Outro ponto conturbado foram as declarações acerca de outras religiões. Em 2006, durante o discurso em uma universidade alemã, o então papa criticou a chamada “Guerra Santa” do islamismo e citou a história de um diálogo entre um antigo imperador bizantino e um persa.

Na conversa remontada por Bento XVI, o imperador dizia que o profeta muçulmano Maomé não trouxe nada de bom para a humanidade e apenas teria gerado violência através da pregação por espadas.

A declaração repercutiu no Oriente Médio, gerando reações de líderes e religiosos do islamismo. O local seria futuramente visitado pelo papa em 2009, em uma tentativa de amenizar os ânimos exaltados em anos anteriores.

Visita ao Brasil

Como papa, Bento XVI esteve no Brasil apenas uma vez, quando veio à cidade de São Paulo e ao Vale do Paraíba em 2007. Durante a estadia no país, o então pontífice presidiu uma missa para mais de um milhão de pessoas e visitou locais importantes para os religiosos, entre eles, o Mosteiro de São Pedro e a Catedral Metropolitana de São Paulo.

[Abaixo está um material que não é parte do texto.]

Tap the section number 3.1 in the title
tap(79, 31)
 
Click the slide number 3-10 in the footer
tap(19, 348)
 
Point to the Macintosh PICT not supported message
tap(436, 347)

No entanto, o grande marco da vinda de Bento XVI foi a canonização de Frei Galvão, o primeiro santo brasileiro. Ao final daquele ano, o sacerdote classificou a viagem como "inesquecível".

Papa emérito

Após a renúncia, em 2013, Bento XVI continuou a viver no Vaticano, acompanhado de uma equipe de médicos e da família papal que o acompanhara por muitos anos, composta por seu secretário Georg Gaenswein e mulheres consagradas que cuidavam das atividades domésticas.

Após a aposentadoria como papa, Bento XVI continuou publicando livros e artigos. Um dos mais polêmicos foi a biografia autorizada “Bento XVI - Uma vida”, onde fez críticas ao casamento entre pessoas do mesmo sexo, sicussão que por vezes levantou suspeitas a cerca da relação com seu sucessor, papa Francisco, devido aos diferentes pontos de vida.

Ao final de toda essa trajetória, a notícia da morte de Bento XVI foi lamentada por religiosos em todo mundo em 2022 e hoje, os ensinamentos e polêmicas são revividos para lembrar do papa que vive na memória de milhões de fiéis.